RESUMO: O presente trabalho tem como escopo, mostrar a relação direta dos aspectos emocionais e tormento psicológico de um crime como forma de castigo. O qual se culmina num conflito intrínseco entre o debate interno sobre racionalização e tentativas de justificar para si mesmo, que sua ação não foi uma coisa monstruosa, assim como a sociedade a classificara, mas como uma coisa normal. O personagem esta arraigado a uma visão niilista do mundo e da moralidade. Penetra também no âmbito da religião, da antropologia, da filosofia e sociologia, mas, sua primazia fica por conta das relações psicológicas travada pelo personagem.

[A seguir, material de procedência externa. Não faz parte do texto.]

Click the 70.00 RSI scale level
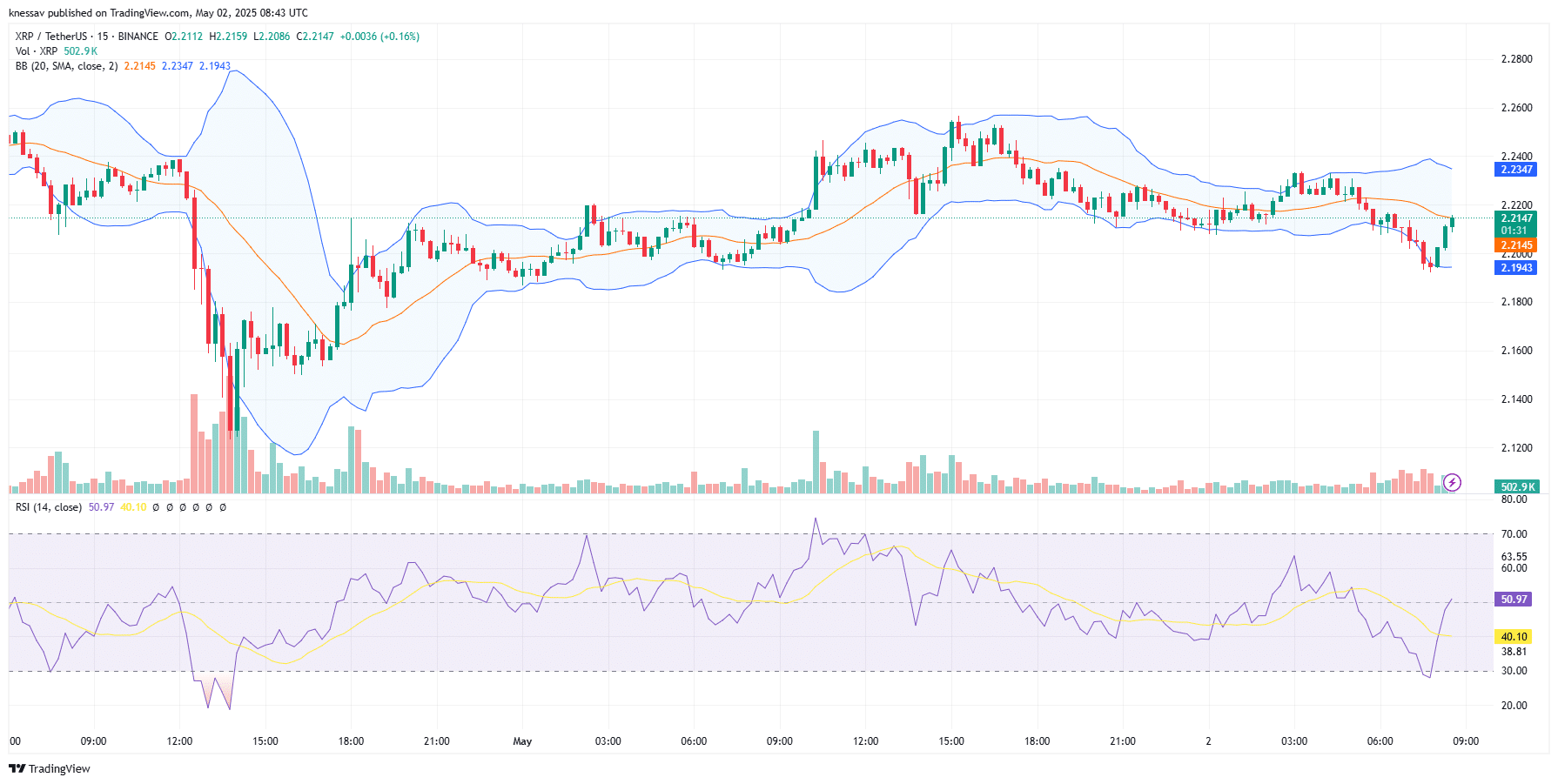This screenshot has height=784, width=1558. [1514, 534]
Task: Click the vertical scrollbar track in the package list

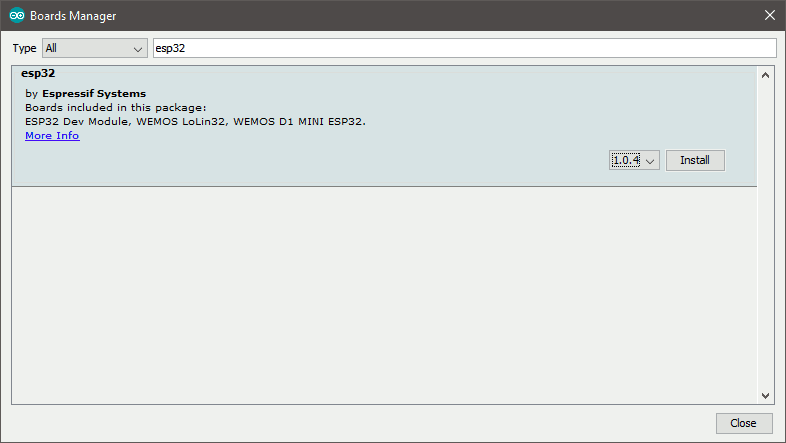Action: click(765, 236)
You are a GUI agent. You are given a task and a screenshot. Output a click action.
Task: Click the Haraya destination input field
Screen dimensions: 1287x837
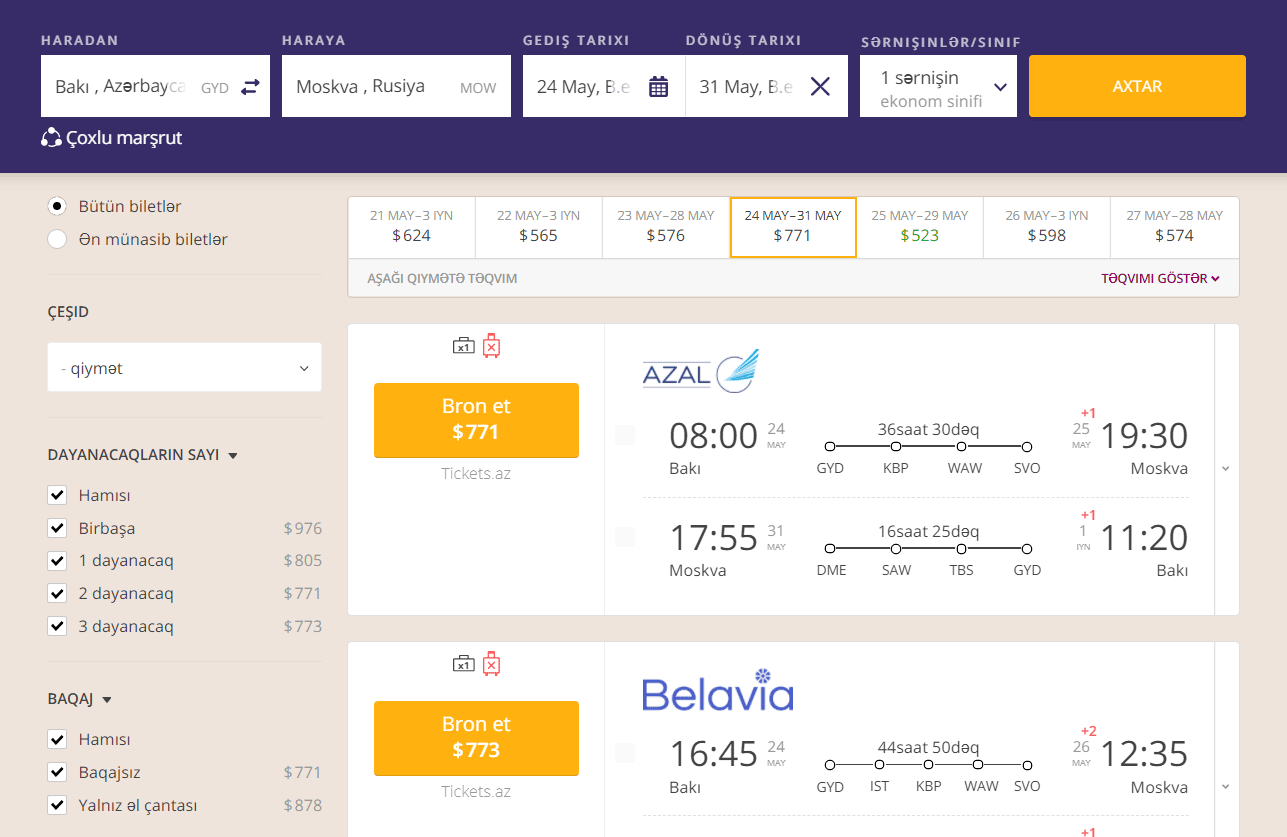pos(396,86)
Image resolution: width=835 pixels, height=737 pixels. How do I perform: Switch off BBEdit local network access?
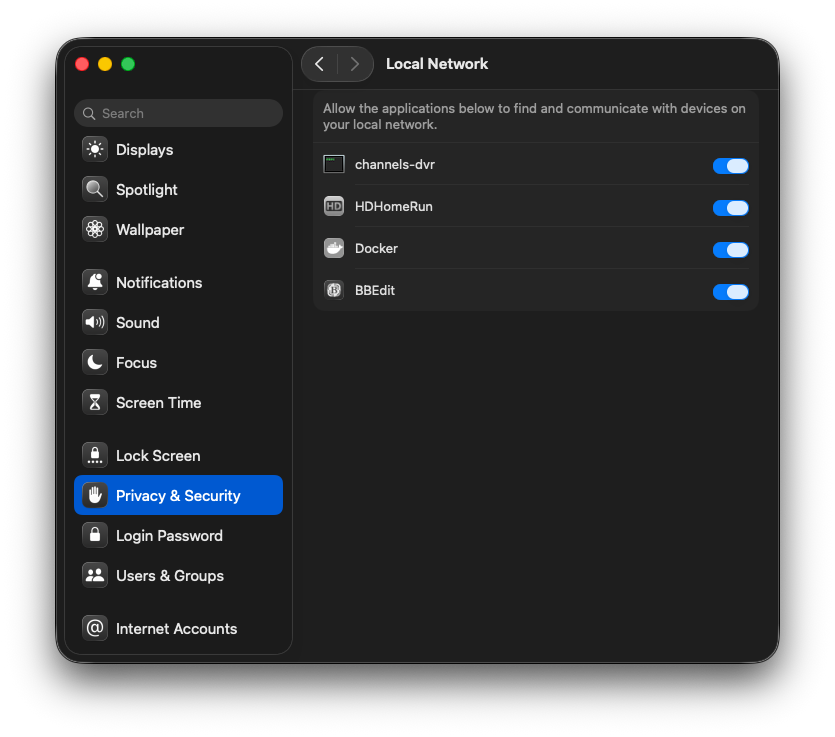point(730,292)
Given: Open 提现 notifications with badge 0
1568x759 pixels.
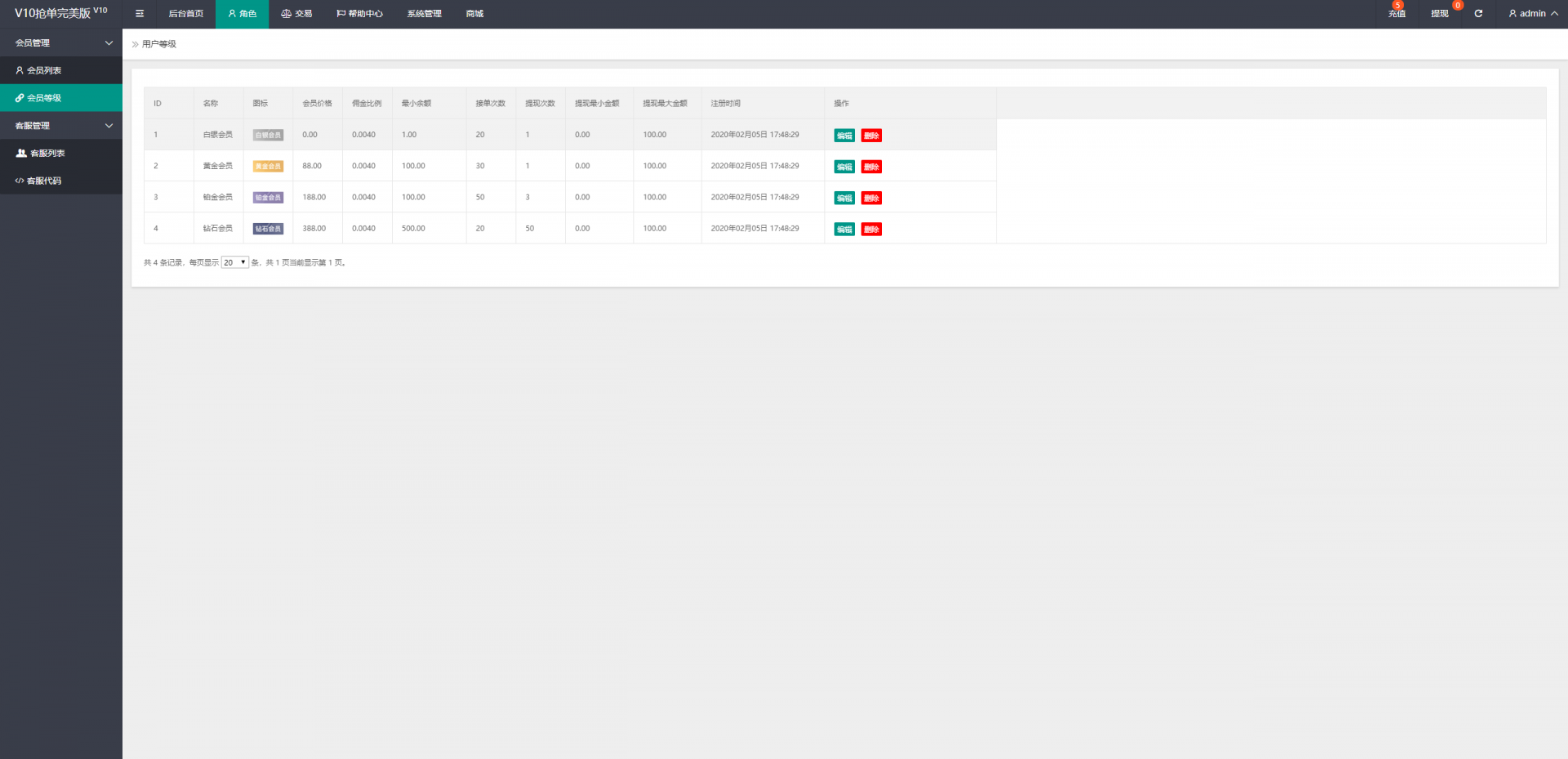Looking at the screenshot, I should pos(1439,14).
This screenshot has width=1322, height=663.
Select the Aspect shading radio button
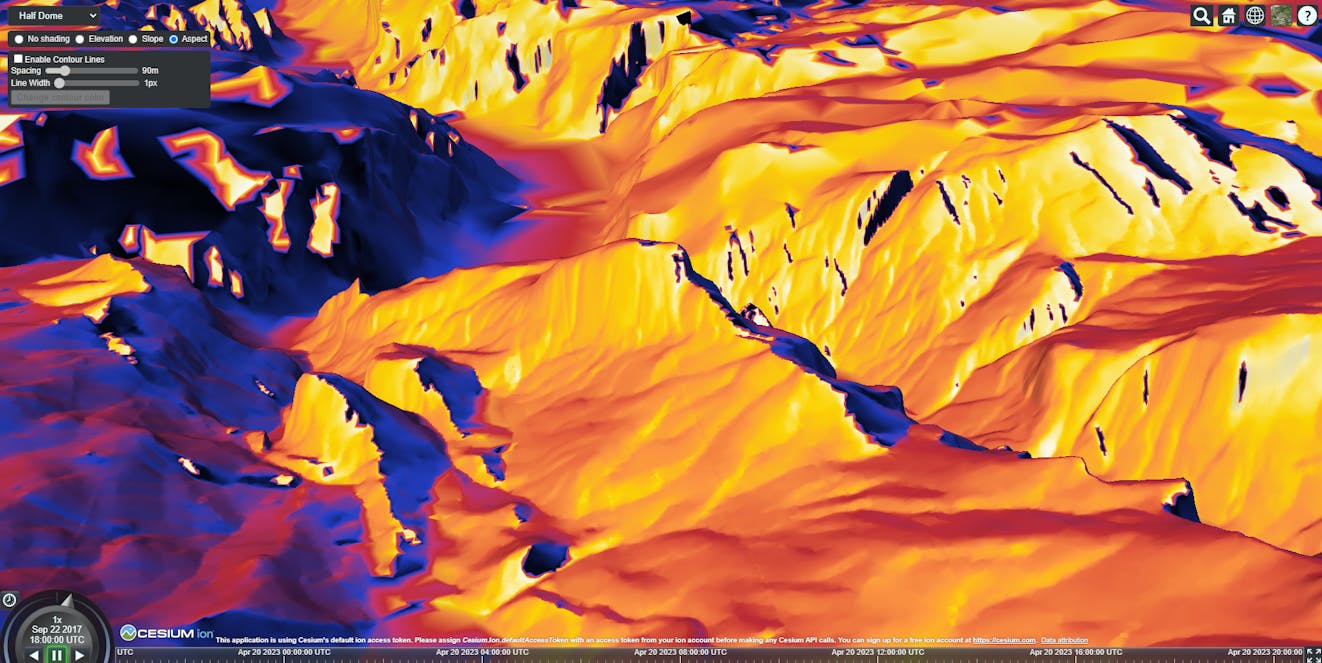[174, 39]

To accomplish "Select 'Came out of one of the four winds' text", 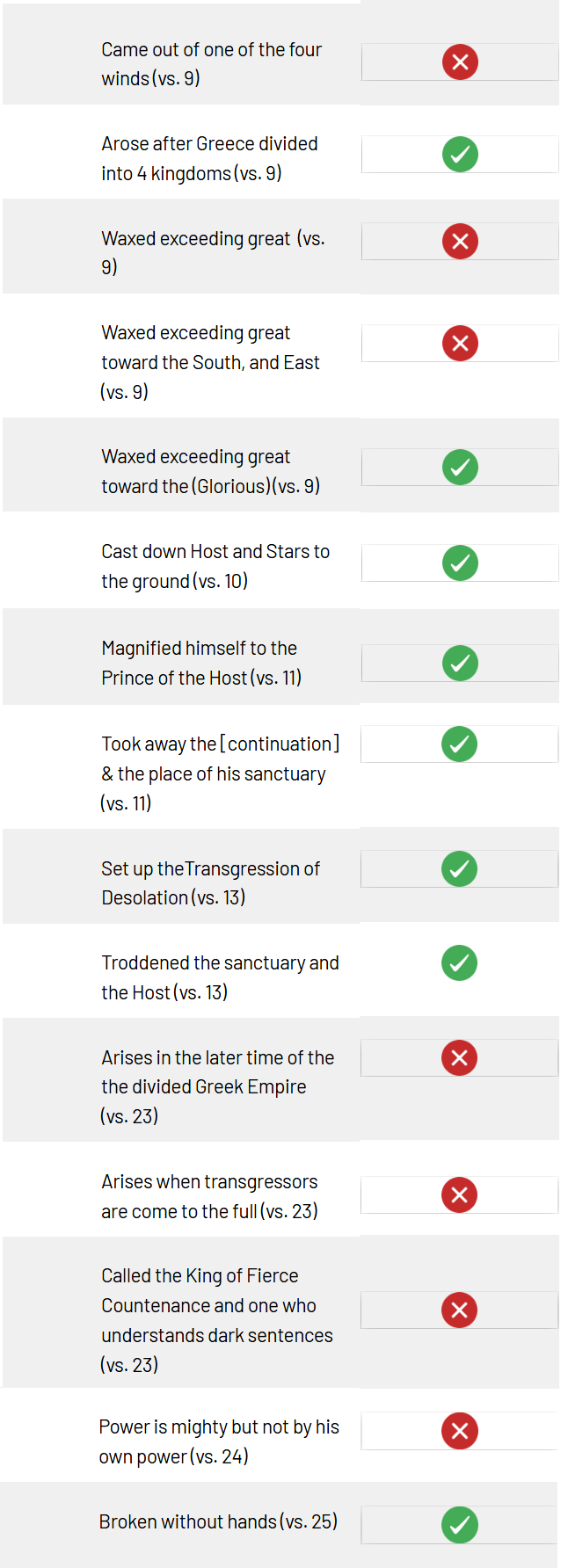I will tap(212, 64).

Não obstante, a obra vislumbrava a miséria das cidades e a crise da produção no campo, as más condições de vida da maioria da população, contrapostas aos privilégios da burguesia. Havia uma transcendência do idealismo romântico por uma visão mais objetiva e desiludida da realidade.
PALAVRAS-CHAVE: Crime, Castigo, Tortura Psicológica, Visão Niilista.
A obra de Fiódor Dostoievski é uma narrativa de uma tortura psicológica de um crime. Este fica notório na figura do personagem, o qual sofre constantemente de uma perturbação psíquica, essa convergira numa patologia, causado pelo forte sentimento de culpa que corroera sua alma. Esse sentimento nefasto oscila entre o campo da racionalidade e o campo da moral ética. A visão teológica se dar pela autopunição do individuo tendo este como escopo atingir a salvação, antagonizando uma batalha entre a razão e a Fé.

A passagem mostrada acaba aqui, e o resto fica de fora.